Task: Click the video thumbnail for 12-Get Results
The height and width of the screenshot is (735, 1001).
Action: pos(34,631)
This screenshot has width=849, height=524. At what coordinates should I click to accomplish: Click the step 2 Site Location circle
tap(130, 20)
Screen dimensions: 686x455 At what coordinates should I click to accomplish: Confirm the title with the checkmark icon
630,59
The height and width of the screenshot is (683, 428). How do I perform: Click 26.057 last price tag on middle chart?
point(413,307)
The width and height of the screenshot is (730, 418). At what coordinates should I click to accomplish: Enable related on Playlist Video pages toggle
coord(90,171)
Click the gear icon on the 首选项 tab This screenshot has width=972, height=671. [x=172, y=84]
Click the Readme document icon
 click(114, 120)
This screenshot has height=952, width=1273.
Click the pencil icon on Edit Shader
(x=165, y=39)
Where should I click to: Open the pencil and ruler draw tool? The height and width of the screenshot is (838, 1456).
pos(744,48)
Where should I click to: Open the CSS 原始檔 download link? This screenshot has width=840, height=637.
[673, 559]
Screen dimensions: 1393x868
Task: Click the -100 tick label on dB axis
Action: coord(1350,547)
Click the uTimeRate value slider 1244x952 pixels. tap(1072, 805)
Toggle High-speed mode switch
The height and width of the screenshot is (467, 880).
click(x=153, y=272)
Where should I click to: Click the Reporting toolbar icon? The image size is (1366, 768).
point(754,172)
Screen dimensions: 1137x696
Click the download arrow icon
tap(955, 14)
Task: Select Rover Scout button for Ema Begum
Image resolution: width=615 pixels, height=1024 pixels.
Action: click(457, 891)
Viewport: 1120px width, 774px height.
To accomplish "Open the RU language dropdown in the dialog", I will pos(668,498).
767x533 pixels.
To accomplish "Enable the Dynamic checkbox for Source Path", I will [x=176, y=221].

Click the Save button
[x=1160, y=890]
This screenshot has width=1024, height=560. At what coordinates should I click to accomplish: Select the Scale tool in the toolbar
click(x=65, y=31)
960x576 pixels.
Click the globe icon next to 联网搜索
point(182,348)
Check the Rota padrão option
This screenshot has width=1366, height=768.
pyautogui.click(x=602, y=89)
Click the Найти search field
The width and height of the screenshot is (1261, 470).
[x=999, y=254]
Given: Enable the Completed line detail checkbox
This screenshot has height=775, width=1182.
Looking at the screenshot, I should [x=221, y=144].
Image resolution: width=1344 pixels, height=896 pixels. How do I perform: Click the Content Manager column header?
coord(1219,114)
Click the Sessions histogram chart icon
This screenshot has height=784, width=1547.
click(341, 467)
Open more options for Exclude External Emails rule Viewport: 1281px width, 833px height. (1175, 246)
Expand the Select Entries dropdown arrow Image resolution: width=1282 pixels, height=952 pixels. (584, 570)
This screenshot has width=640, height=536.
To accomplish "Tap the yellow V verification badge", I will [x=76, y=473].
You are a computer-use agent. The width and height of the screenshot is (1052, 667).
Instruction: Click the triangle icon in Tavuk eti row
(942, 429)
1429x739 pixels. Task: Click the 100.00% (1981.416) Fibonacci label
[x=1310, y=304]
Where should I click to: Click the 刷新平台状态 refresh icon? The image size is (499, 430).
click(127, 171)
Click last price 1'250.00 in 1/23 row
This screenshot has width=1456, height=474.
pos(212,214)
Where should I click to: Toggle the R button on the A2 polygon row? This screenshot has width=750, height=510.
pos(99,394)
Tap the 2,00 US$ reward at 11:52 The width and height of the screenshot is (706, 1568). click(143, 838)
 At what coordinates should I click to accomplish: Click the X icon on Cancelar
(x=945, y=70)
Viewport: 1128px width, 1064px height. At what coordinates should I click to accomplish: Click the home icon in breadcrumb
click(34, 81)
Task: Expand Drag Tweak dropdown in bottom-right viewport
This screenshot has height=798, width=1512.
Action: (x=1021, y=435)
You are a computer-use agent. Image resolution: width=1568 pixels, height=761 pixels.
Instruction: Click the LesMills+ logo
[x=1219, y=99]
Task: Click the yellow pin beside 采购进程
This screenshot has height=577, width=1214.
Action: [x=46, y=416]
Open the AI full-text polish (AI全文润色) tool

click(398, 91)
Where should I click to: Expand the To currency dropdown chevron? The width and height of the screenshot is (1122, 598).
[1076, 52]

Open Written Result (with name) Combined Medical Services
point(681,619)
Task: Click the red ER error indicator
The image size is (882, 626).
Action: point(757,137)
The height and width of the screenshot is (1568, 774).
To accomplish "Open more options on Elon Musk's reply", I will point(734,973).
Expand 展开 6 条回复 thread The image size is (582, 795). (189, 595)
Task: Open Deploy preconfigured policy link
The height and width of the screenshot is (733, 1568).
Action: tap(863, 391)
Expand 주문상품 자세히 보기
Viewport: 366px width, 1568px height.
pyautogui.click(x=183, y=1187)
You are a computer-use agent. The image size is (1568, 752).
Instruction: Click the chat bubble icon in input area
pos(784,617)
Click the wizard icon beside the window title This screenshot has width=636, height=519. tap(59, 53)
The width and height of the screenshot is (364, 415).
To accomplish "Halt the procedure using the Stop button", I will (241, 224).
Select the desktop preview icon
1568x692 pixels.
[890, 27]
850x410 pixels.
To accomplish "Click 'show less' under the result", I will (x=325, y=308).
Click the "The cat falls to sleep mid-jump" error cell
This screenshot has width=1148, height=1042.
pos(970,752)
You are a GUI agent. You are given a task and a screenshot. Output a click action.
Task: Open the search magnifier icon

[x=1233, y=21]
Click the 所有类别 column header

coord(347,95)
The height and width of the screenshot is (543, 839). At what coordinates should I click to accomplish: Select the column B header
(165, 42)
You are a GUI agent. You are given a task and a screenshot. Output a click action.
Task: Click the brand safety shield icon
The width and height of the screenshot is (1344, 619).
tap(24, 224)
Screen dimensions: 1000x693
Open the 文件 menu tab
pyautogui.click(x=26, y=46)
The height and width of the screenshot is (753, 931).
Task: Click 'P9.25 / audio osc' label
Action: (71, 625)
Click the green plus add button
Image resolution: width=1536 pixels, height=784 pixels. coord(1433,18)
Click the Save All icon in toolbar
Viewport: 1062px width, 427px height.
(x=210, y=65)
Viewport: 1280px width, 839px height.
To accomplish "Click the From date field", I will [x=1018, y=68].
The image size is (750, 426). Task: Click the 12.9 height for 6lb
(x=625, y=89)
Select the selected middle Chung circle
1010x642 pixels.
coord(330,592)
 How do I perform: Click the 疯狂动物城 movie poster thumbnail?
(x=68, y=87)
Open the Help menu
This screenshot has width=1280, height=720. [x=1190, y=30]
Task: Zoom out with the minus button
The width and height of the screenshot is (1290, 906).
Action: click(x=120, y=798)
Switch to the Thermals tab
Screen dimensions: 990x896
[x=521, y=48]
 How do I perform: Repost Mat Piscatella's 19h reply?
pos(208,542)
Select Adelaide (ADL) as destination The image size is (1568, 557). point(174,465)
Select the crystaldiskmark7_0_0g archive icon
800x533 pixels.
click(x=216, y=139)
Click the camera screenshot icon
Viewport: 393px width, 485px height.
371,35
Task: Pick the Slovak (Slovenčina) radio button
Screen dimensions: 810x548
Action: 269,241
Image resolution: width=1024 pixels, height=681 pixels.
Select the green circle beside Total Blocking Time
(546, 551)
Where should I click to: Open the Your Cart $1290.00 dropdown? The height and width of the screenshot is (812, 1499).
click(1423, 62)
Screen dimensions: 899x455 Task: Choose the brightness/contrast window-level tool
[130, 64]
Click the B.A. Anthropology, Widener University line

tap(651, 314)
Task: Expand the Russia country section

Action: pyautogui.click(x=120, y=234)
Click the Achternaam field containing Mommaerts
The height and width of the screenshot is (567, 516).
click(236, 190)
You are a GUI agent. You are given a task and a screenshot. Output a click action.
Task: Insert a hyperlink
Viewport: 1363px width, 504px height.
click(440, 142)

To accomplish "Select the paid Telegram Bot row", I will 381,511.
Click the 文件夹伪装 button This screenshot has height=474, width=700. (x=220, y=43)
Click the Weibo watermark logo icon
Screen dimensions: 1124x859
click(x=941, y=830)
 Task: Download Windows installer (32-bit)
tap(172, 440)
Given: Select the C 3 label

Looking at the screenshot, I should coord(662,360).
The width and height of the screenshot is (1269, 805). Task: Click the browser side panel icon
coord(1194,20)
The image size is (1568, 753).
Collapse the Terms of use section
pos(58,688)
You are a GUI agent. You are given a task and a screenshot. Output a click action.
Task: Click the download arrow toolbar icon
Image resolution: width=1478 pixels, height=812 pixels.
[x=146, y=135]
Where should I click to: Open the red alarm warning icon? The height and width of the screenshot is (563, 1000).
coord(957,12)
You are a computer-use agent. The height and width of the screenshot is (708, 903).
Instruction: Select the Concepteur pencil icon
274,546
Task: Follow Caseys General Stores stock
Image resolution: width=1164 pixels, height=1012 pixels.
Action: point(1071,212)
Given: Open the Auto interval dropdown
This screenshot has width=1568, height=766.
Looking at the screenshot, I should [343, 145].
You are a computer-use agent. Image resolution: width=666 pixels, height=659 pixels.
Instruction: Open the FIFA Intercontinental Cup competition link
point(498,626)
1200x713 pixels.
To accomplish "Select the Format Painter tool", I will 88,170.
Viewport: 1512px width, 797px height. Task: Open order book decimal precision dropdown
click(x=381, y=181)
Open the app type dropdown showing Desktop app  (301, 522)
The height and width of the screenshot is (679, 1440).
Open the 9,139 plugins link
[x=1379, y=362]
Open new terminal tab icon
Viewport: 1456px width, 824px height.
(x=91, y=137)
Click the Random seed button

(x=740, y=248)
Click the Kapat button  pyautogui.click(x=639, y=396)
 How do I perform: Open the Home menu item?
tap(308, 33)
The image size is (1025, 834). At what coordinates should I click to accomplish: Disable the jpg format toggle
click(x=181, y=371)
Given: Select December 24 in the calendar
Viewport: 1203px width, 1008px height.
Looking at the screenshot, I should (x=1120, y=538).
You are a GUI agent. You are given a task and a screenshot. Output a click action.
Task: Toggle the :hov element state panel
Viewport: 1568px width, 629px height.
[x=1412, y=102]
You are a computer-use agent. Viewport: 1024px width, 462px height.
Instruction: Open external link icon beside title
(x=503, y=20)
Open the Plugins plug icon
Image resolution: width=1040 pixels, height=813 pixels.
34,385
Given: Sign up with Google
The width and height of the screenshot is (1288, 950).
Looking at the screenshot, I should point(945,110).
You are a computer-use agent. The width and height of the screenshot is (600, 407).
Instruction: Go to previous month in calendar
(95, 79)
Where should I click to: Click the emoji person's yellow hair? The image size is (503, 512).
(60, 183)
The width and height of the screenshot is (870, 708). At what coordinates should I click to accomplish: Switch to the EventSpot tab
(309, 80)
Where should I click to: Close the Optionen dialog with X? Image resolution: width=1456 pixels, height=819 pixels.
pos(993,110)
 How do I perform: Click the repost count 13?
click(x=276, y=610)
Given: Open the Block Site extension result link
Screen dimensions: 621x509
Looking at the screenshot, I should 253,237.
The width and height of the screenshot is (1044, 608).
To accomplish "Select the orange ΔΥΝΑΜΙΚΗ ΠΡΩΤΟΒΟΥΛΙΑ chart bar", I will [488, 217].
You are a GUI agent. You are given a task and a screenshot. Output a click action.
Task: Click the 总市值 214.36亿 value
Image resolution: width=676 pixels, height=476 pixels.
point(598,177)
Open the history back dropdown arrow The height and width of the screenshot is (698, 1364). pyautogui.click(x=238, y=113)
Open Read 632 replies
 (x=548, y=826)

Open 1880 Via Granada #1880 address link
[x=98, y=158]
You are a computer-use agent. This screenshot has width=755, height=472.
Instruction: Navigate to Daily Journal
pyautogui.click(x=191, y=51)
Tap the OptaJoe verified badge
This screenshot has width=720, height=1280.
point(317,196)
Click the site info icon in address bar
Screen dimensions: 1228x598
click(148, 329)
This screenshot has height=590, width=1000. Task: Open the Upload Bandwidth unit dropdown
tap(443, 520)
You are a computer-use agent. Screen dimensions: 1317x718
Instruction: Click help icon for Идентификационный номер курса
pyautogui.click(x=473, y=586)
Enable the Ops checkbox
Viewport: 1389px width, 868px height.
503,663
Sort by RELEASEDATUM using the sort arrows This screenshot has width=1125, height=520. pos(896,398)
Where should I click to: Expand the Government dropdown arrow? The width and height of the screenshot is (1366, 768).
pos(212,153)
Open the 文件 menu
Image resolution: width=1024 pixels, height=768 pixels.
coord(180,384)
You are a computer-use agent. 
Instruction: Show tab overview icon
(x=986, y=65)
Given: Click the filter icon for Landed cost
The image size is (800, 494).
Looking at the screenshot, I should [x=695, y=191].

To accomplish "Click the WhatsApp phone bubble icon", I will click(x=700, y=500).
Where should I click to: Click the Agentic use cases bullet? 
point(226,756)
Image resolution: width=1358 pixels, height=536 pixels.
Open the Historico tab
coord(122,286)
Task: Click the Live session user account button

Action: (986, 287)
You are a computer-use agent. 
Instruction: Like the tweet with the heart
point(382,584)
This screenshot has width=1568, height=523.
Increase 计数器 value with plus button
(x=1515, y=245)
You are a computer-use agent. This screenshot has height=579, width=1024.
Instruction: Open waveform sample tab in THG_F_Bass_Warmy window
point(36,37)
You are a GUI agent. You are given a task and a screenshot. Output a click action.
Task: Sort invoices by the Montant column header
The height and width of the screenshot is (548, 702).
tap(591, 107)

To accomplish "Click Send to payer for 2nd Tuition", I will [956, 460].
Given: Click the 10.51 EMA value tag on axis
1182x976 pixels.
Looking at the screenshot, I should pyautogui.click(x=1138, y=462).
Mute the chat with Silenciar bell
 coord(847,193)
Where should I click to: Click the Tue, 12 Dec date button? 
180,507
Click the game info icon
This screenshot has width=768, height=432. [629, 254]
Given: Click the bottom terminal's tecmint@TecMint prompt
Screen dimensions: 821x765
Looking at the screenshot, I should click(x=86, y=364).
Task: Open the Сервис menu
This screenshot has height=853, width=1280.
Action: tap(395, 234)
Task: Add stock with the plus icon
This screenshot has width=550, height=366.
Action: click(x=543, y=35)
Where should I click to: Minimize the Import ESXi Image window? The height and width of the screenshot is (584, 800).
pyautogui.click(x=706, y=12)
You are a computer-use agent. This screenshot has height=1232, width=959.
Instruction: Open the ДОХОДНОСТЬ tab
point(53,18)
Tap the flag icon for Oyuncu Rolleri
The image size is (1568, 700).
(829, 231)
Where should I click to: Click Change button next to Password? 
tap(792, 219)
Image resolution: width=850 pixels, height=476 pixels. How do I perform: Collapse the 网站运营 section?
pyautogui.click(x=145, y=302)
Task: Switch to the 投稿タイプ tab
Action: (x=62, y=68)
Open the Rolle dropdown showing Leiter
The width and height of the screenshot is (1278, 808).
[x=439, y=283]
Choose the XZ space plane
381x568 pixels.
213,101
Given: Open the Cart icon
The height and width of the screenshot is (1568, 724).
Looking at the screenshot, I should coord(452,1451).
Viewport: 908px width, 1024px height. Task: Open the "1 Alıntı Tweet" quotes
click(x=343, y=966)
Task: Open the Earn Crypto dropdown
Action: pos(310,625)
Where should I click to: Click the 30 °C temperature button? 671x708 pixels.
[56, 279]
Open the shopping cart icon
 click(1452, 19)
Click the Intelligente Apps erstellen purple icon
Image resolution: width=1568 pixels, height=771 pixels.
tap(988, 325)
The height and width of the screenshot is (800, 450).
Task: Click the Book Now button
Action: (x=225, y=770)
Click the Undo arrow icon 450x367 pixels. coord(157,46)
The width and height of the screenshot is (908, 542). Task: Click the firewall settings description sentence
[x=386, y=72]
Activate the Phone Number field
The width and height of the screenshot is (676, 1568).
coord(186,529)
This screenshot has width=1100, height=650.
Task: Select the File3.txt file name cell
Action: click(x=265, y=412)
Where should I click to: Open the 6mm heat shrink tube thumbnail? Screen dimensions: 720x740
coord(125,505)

> [THE PROBLEM] Go line by line through the records above and copy each one containing "Sort".

> [ANSWER TO THE EXERCISE]
Sort by RELEASEDATUM using the sort arrows This screenshot has width=1125, height=520. pos(896,398)
Task: Sort invoices by the Montant column header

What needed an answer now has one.